In our brief sojourns through London and Paris we’d sought out great value restaurants and bistros. By the time we’d reached Sarlat we’d opted for more the simple pleasures of local market fare and home cooking. But who doesn’t like a nice treat every now and then? Spain and more specifically, its celebrated food capital in the Basque region, San Sebastian, was our designated food splurging destination and a Michelin starred degustation was in order. Our first stop in Spain was about 25 minutes drive from San Sebastian and our navigation system was honed in on a famed “erretegia” or grill house called Asador Etxebarri, a restaurant with 1 Michelin-star and for 6 years now has featured on the World’s 50 Best Restaurants list.
The restaurant is usually referred to simply as Etxebarri, which can be confusing as it happens to be the name of a nearby town and municipality closer to the city of Bilbao. It is a Basque word comprised of the words ‘etxe’ meaning ‘home’ and ‘barri’ or ‘new’ and for those wondering, the “tx” in Etxebarri is pronounced “ch”, so pronunciation sounds more like “Etch-e-barri”. Linguistics lesson aside, although Etxebarri’s grilling techniques have only garnered international attention relatively recently, it is by no means a new home to owner and self taught chef, Victor Arguinzoniz. The chef had a previous career as a timber worker and over 20 years ago personally restored the old stone house that is now the restaurant. His knowledge of all things timber-related and love for grilling comes together at Etxebarri, where the naked flame influences everything on the menu – even ice cream desserts! The fastidious chef has custom designed and built grilling platforms that raise or lower ingredients over the flame for ultimate control over flame grilling and even creates his own charcoal for the grill like oak, apple, orange and olive wood charcoal to impart distinctive flavours. His hands on approach also extends to many of the basics on the menu including the handmade bread, smoked goat’s milk butter and cured meats like chorizo. Being big fans of the grill, we were well sold and booked ourselves in for a feast.

◇ ◇ ◇ ◇ ◇ ◇ ◇

EXERCISE INSTRUCTIONS =
A. From the Etxebarri restaurant text, reproduce the words between "In our brief" and "Best Restaurants list.", inclusive.
B. According to the Etxebarri restaurant text, what career did the chef have before he ran the restaurant?

RECORDED DATA =
◇ ◇ ◇ ◇ ◇ ◇ ◇

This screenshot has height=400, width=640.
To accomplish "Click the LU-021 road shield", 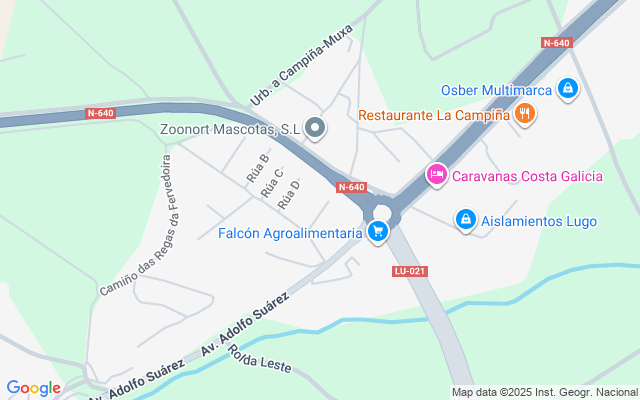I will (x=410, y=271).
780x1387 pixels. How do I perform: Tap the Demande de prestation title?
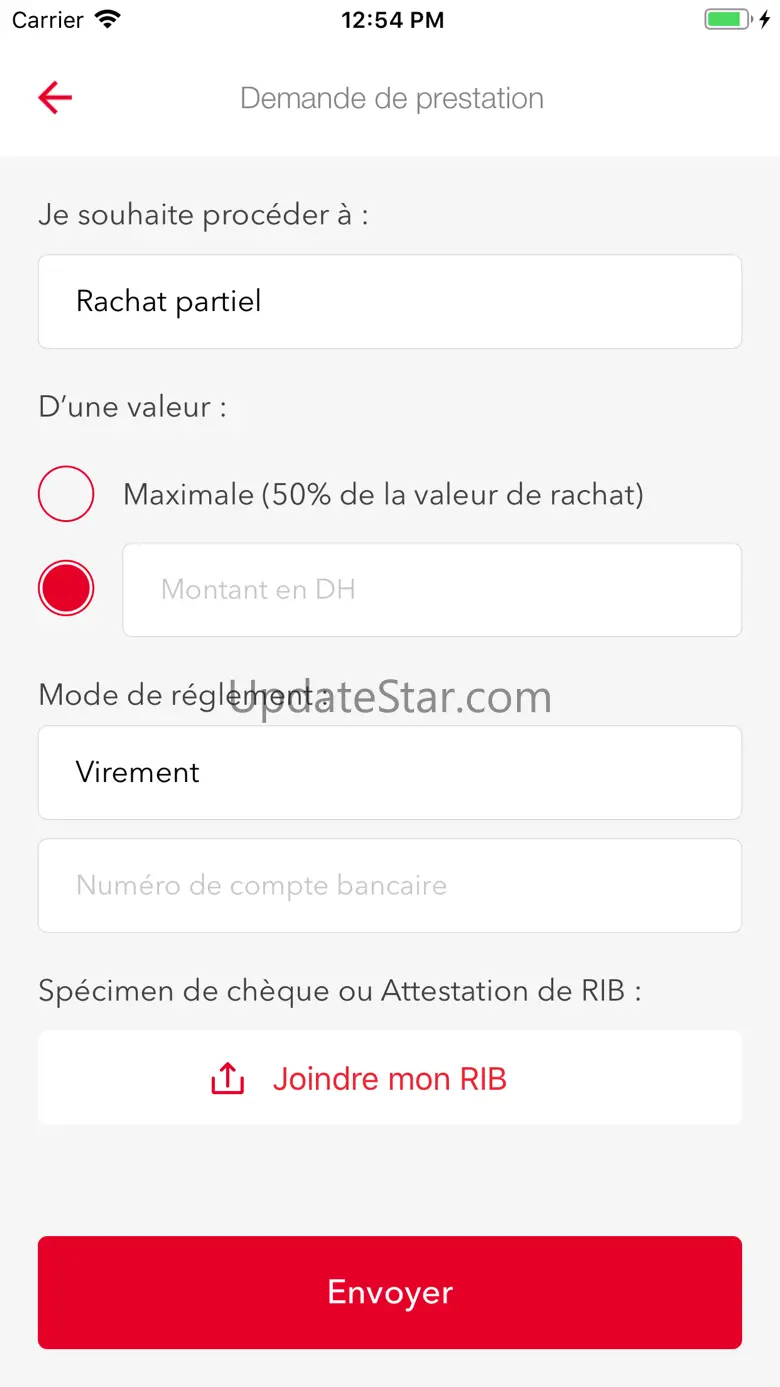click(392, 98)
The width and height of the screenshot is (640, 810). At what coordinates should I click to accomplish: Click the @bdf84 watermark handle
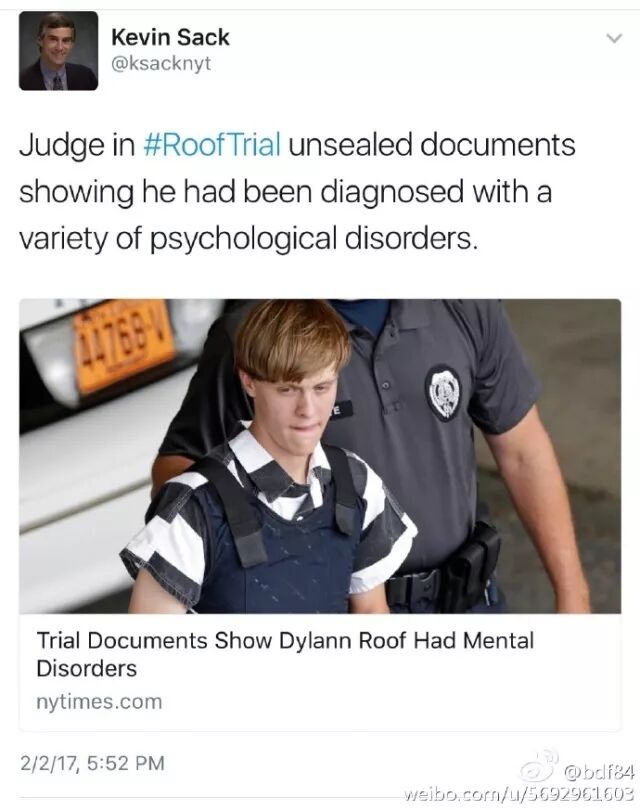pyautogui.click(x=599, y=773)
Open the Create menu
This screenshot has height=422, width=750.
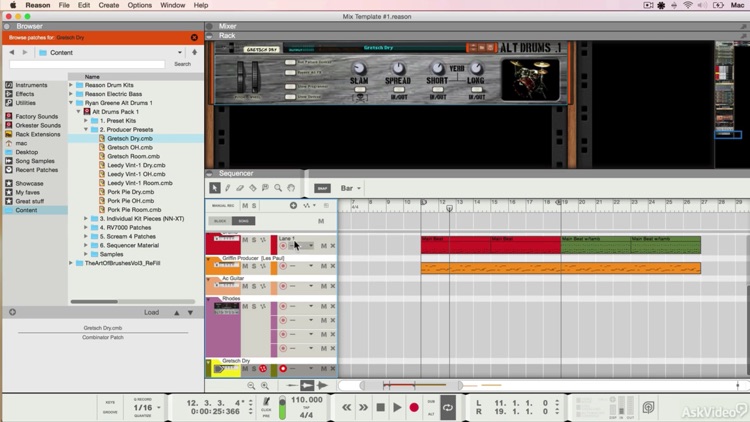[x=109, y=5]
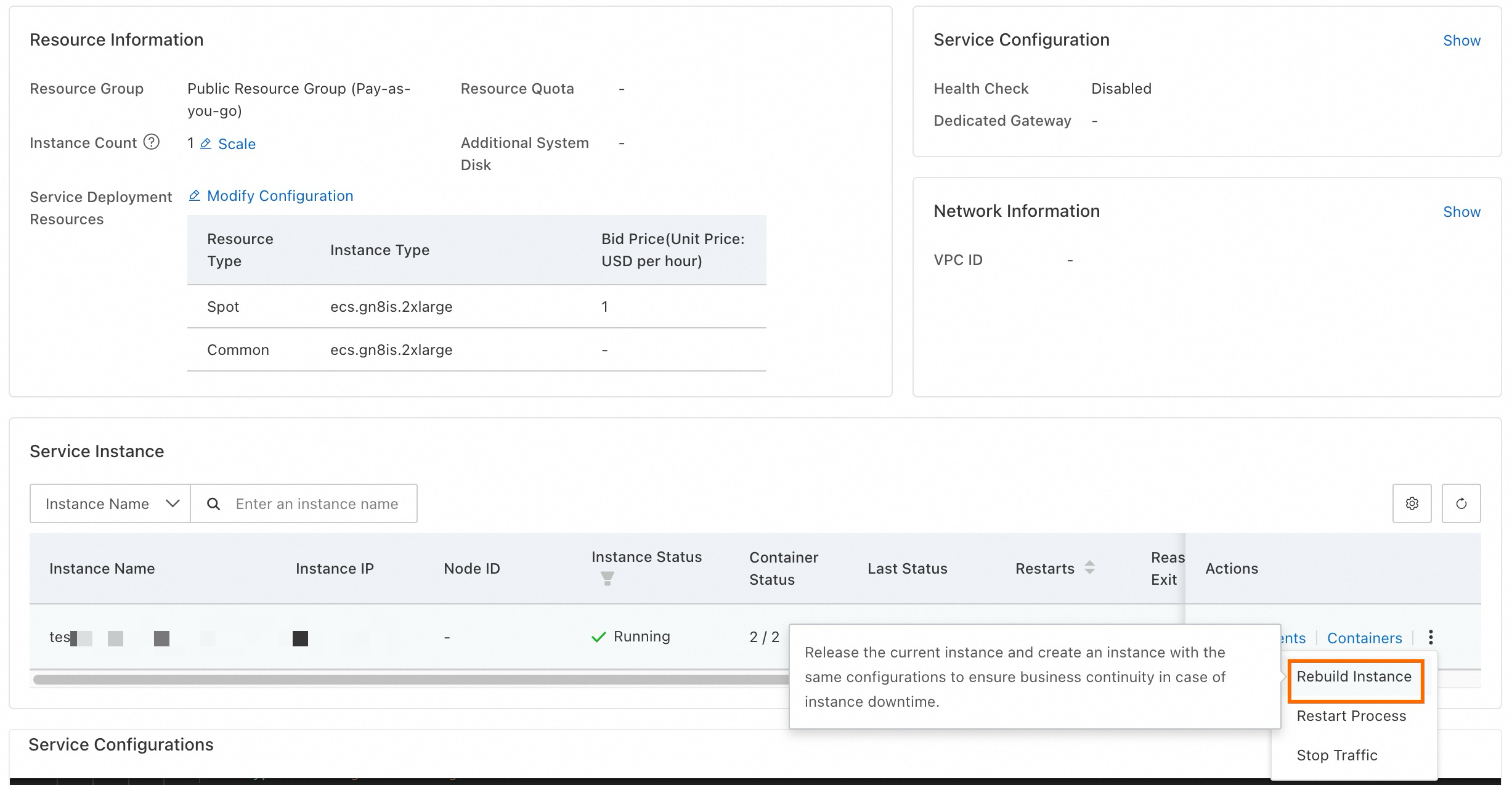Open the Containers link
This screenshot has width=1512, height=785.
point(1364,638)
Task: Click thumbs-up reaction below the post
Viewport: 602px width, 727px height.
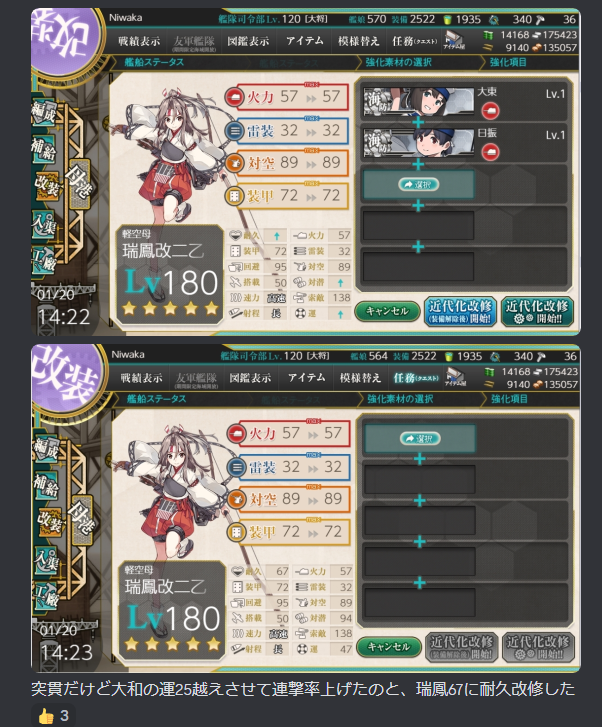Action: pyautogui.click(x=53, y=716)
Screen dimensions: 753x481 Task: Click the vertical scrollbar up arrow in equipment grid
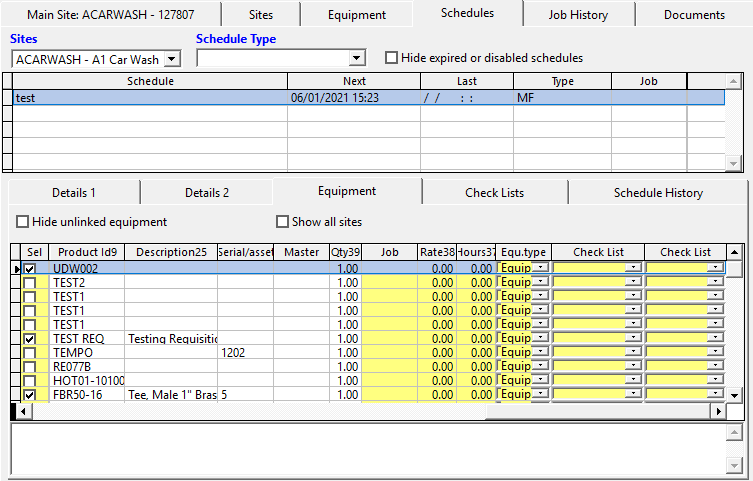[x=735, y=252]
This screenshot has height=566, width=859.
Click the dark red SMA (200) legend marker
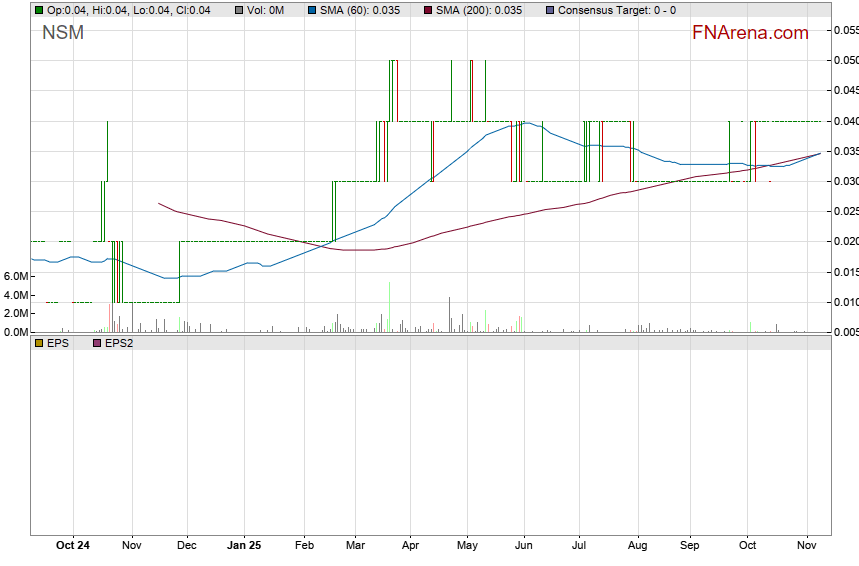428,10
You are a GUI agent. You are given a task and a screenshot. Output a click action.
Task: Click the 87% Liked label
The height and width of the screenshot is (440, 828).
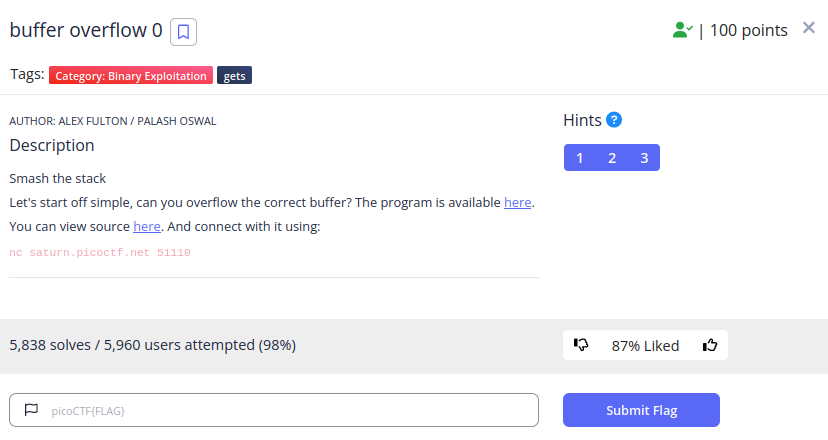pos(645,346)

◇ ◇ ◇ ◇ ◇ ◇ ◇

TASK-BY-TASK SOLUTIONS =
A.
In our brief sojourns through London and Paris we’d sought out great value restaurants and bistros. By the time we’d reached Sarlat we’d opted for more the simple pleasures of local market fare and home cooking. But who doesn’t like a nice treat every now and then? Spain and more specifically, its celebrated food capital in the Basque region, San Sebastian, was our designated food splurging destination and a Michelin starred degustation was in order. Our first stop in Spain was about 25 minutes drive from San Sebastian and our navigation system was honed in on a famed “erretegia” or grill house called Asador Etxebarri, a restaurant with 1 Michelin-star and for 6 years now has featured on the World’s 50 Best Restaurants list.

B. He was a timber worker.